Ich bin perplex. Verwundert. Beschließe aber, dass ich genügend gestretcht bin und trete den Heimweg an.
Dann muss ich grinsen.
Menschen ergreifen immer die beste Handlungsalternative, die ihnen zur Verfügung steht.
Die alte Dame hätte noch weitere Möglichkeiten gehabt, z.B:
- Die andere Bank wählen
- Warten, bis ich fertig bin
- Mich fragen, ob ich ein Stück rücken kann
Aber sie hat nur diese eine Option für sich gesehen. Die absolut kreativste, wie ich finde. Wie gerne hätte ich ein Video von der Szene mit Fokus auf mein Gesicht gehabt.

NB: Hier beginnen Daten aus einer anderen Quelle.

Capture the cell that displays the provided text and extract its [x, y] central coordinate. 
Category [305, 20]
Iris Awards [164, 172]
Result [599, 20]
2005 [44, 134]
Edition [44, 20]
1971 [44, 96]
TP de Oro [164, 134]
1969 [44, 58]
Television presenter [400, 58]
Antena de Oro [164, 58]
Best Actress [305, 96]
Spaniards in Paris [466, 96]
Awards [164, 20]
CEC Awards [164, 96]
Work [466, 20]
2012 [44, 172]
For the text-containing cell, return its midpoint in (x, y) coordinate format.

Auch ich hätte anders reagieren können, z.B.
- verschnupft „was soll das?“
- auf mein „Recht“ pochend „ich war zuerst hier!“
- sie ignorieren und weiter trainieren …
Doch ich bin der Meinung, dass sich diejenigen, die flexibler sind, bewegen dürfen. Recht hin – Recht her. Menschen verhalten sich bisweilen merkwürdig. Warum? Das muss man nicht verstehen, man kann es einfach akzeptieren.
Die alte Dame brauchte an dem Morgen ihre Bank. So einfach kann es sein.
Ich wünsche euch eine wunderbare Woche.
Und uns allen nette Menschen, die es aushalten, wenn wir uns bisweilen ein wenig verhaltensoriginell zeigen.
Deine und Ihre
Monika Scheddin
P.S. Großzügigkeit ist eine Erfolgszutat. Doch nur wer großzügig sich selbst gegenüber ist, wird es auch anderen gegenüber sein. STRESS macht uns eng und verhindert Großzügigkeit. Haltet euch den Stress vom Leibe.